May 21, 2007 at 11:25 AM

Yesterday morning I went to hear a friend play Rebecca Clarke's Lullaby on viola for the offertory at our church. The offertory was being collected for a group called "Bikes not Bombs". Before she played, an official from the organization spoke for a few minutes. He said that it had started in 1984, sending containers of bicycles to Nicaragua. Now they send bikes all over the world, their latest container went to South Africa.

My church has been around since 1630; it has gone through its ups and downs in membership and redefined itself many times. It wasn't always a UU church, it started out as a Puritan congregation, became Unitarian in 1819, and added the Universalist tradition in 1961 when the two denominations merged. Social justice has long been important to UU's, and most recently, in the past 6-12 months, we as a congregation have actively taken up the cause of environmentalism. Individual members have always supported it in a general way, but now we are taking more group action: working it into the Religious Education program, making the building a "Green Sanctuary," watching "An Inconvenient Truth," making individual pledges to do more in our own lives, discussing political action, supporting groups like this.

Admittedly, I came to hear my friend play, not this guy talk, and I was thinking that maybe he was going on a bit too long, and then she started. I knew nothing about the piece before, I hadn't even heard of Clarke until my friend introduced me to her. Here is a review of a new CD of some of her music, including the Lullaby.

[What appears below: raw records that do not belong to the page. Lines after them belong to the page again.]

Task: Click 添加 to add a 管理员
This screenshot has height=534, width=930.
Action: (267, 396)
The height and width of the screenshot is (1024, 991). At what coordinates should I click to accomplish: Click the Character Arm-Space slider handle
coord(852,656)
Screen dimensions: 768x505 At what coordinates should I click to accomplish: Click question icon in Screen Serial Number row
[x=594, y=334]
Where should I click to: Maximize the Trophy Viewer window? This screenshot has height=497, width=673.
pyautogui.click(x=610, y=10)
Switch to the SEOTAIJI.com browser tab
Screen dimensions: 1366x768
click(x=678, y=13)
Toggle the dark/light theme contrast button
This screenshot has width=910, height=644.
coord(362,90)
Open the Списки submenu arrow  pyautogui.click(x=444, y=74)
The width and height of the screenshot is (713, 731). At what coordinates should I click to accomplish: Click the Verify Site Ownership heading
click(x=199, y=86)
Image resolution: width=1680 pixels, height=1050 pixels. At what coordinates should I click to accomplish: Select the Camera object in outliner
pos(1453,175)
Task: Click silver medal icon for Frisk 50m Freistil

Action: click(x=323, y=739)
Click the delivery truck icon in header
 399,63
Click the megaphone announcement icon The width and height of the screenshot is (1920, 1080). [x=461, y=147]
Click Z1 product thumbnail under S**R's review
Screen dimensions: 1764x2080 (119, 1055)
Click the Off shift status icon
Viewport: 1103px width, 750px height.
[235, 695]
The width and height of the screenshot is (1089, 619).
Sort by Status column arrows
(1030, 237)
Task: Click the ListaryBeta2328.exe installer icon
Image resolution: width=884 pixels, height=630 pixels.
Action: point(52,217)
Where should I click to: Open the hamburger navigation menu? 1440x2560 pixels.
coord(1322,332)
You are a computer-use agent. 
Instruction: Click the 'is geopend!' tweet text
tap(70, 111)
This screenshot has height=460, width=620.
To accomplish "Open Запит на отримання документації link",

I don't have anything that intelligent to add about the music itself: I thought it was quite beautiful and elegant, and my friend did a great job. She claimed to have been very nervous beforehand, even said to me "don't laugh if I miss the high note," which I thought was a bit odd--it wouldn't occur to me to laugh at someone playing in church, and certainly never at her. Her nerves didn't show.

Somehow, though, even as she was playing, I still kept thinking about "Bikes not Bombs." When she finished, I was inspired. I imagined kids riding around Nicaragua and South Africa and cities in the USA on their bikes. I felt as if this was the type of lullaby we needed, and it was in our reach. It struck me then that the Offertory as the musician experiences it is a weird beast: not a performance only, not merely background Muzak, not solely a plea for money.

It struck me that now that we are involved as a congregation in something many of us are passionate about in this way, the stakes are higher. It'll matter more if the music is badly played, or if it is the wrong choice. Those of us who play music as a service have a higher responsibility, not just to the composer, or to ourselves, or to the audience listening right there at the time. At least that's how it seems to me. Yet when I prepare, when I practice, it's usually been all about me--my technique, my improvement, my sound, my time, my effort. How to balance both concerns has been a tension for as long as I can remember studying music.

From Yixi Zhang
Posted on May 21, 2007 at 11:11 PM
Karen, isn't it paradoxical that one can be less stressed out when performing for a greater cause than playing in her practice room. Practice can be harder than non-competitive performance and I got this confirmed from my new teacher yesterday. I think one reason for this is that, while the stake of music-making is higher during the performance than during private practice, the externalized reason for performance help us to feel less stressed out because we let go of the ego. When this happens, we are more capable of quieting the internal “gossip” and be completely focused on music. We get into the “zone” more readily, so to speak. The book called “The Inner Game of Music” by Barry Green with Timothy Gallwey discussed at length on the similar issue.
From Pauline Lerner
Posted on May 22, 2007 at 6:16 AM
I see it differently. It's not about balancing "me" and "my listening audience." It's about the music. If you can lose yourself in the music, the music will reign supreme, and the experience will be better for everyone.
From Karen Allendoerfer
Posted on May 22, 2007 at 10:51 AM
I'm not sure I agree, Pauline, because to be honest, I usually don't have that much trouble losing myself in the music, whether I'm playing or listening. In fact, it's easier for me to do that than not. However, losing myself doesn't necessarily result in a transcendent experience--sometimes for me, but not necessarily for my listeners, if I'm playing. And if I'm the listener, when I lose myself, often where I end up is sort of wordless and tongue-tied, with nothing to say or write about, no opinion at all to be able to express when someone asks me "how did you like the concert?" I'd love to be able to write concert reviews the way Buri and others on this site do, but I can't. I don't *think* enough . . . I sort of emerge at the end with a feeling and nothing more. I think I do have to work on that aspect of things, and balance it somehow, with the feeling of losing myself.